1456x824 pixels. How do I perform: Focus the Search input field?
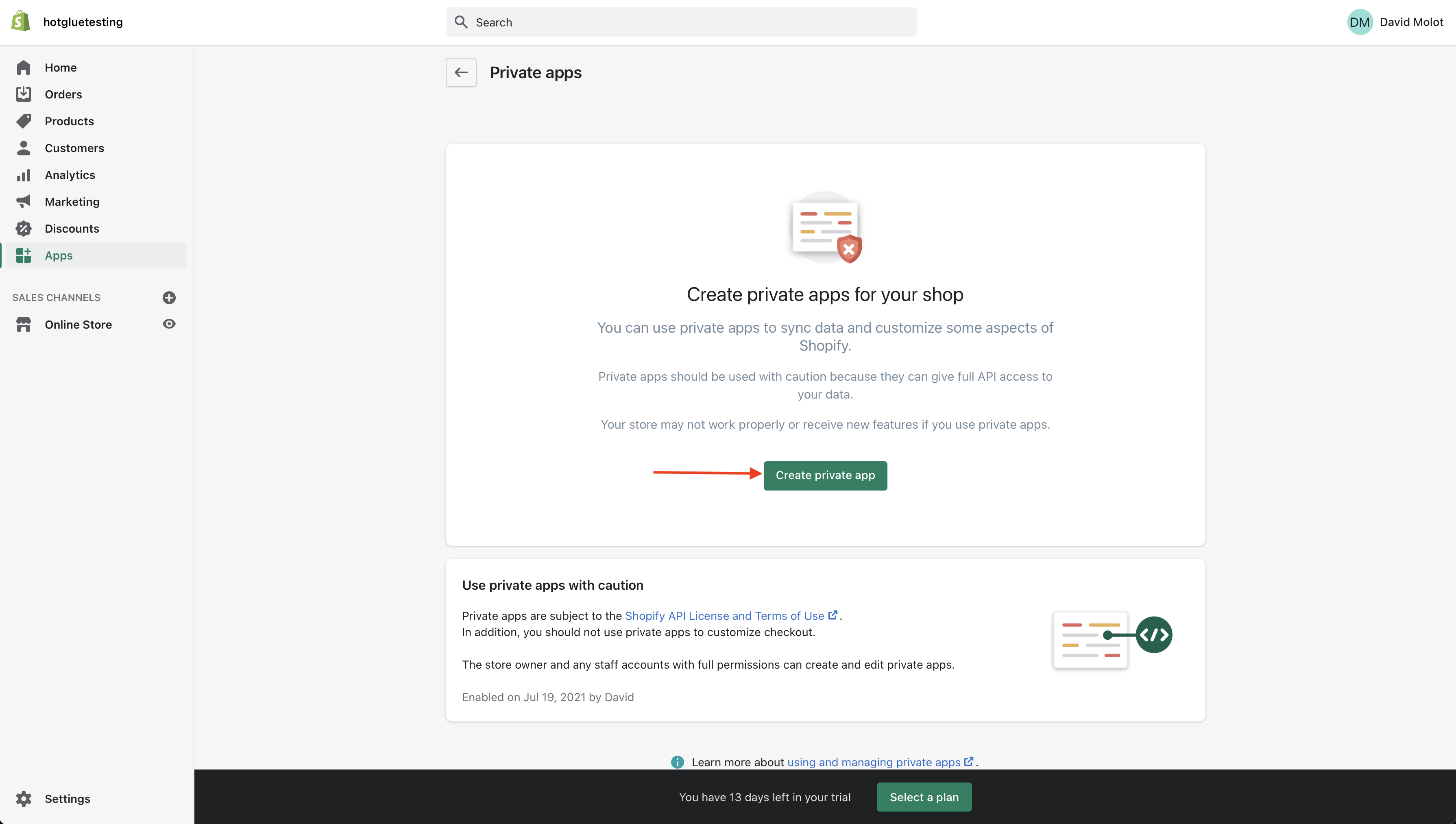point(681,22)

_ _ _ _ _ _ _

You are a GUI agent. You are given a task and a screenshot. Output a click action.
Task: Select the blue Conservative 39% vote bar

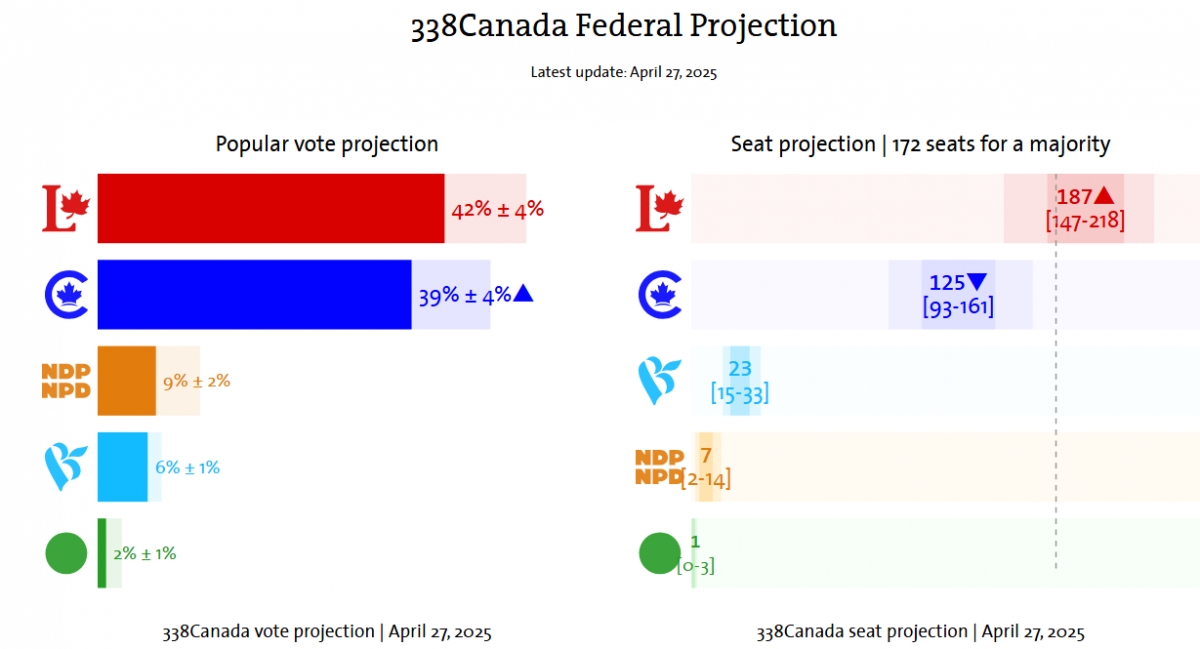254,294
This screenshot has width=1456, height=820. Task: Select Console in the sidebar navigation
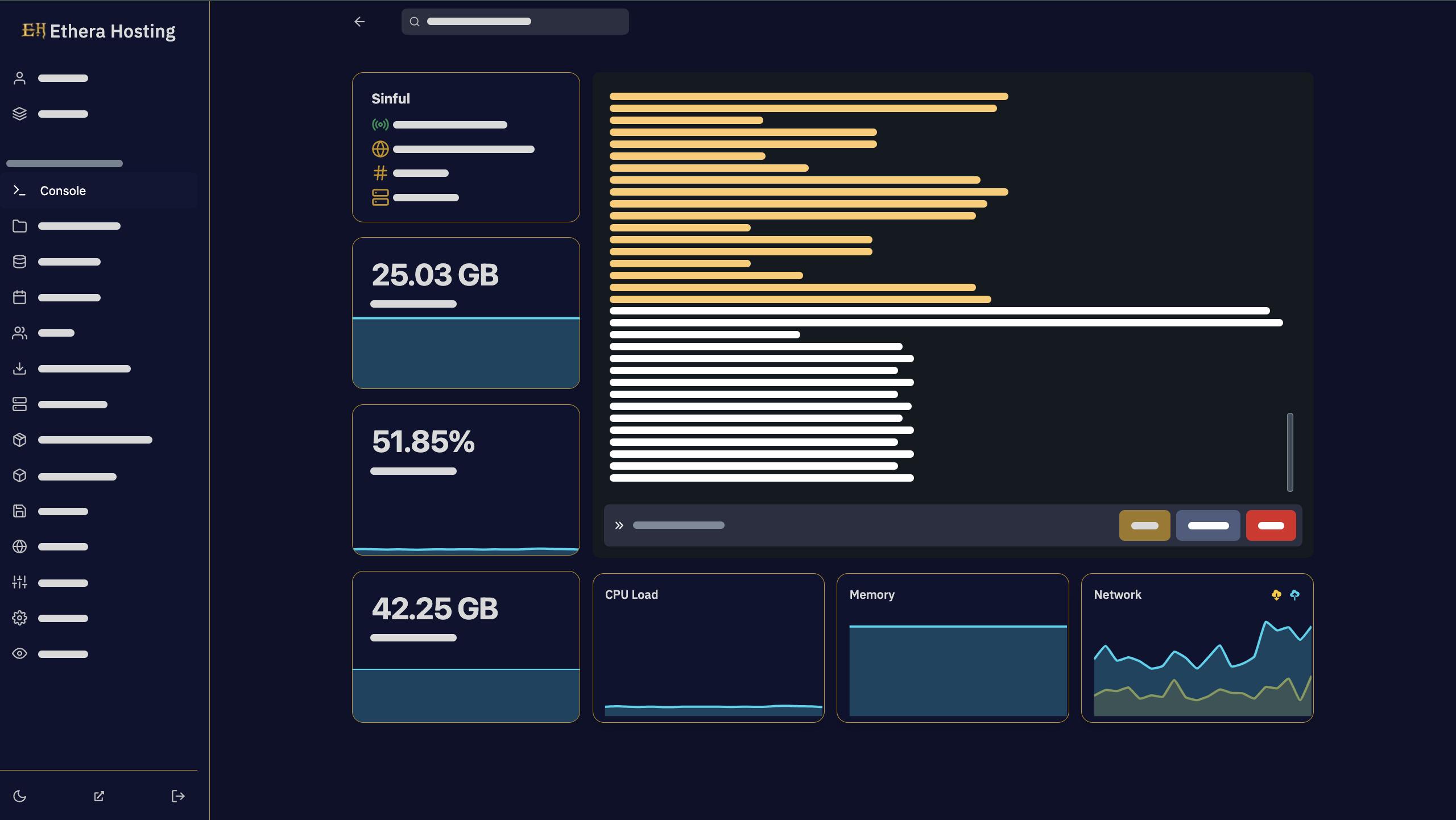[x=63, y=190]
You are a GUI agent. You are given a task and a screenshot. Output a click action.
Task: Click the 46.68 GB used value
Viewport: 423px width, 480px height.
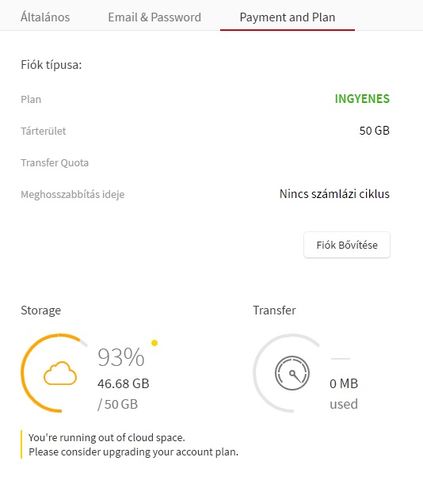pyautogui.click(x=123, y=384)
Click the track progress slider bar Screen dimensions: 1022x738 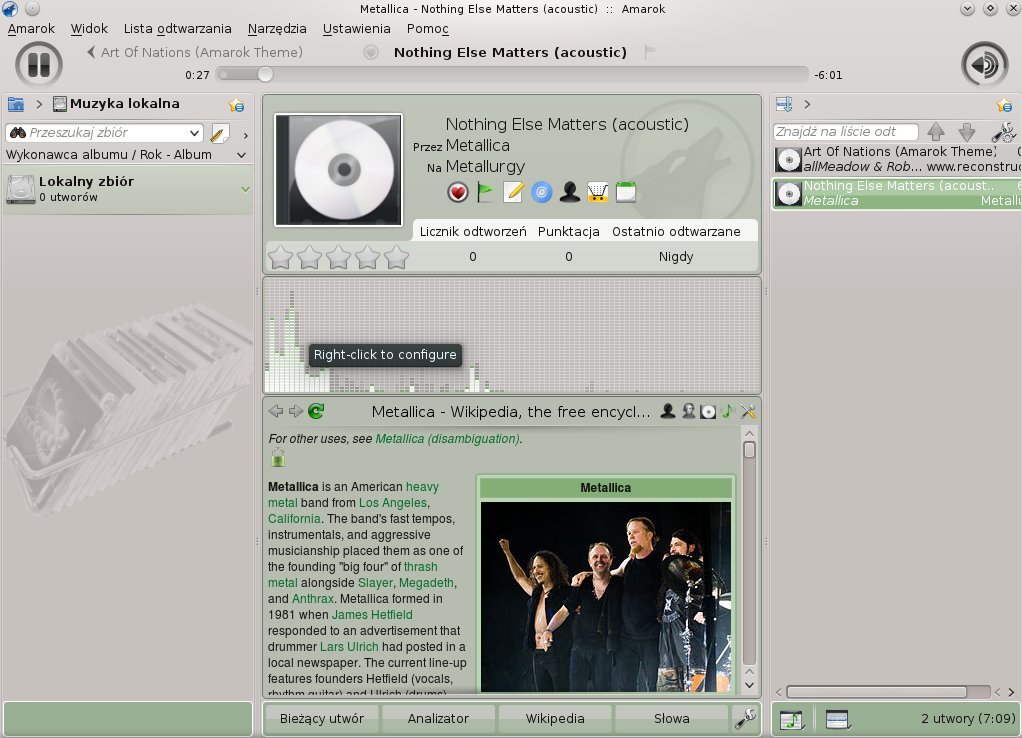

_ _ _ _ _ _ _

Exercise description
Copy out the listing word for word, starting with the line containing "1456x824 pixels. How" and going on through the line containing "point(681,22)". Leave out the pictures.

Solved exercise
1456x824 pixels. How do I perform: Focus the Search input field?
point(681,22)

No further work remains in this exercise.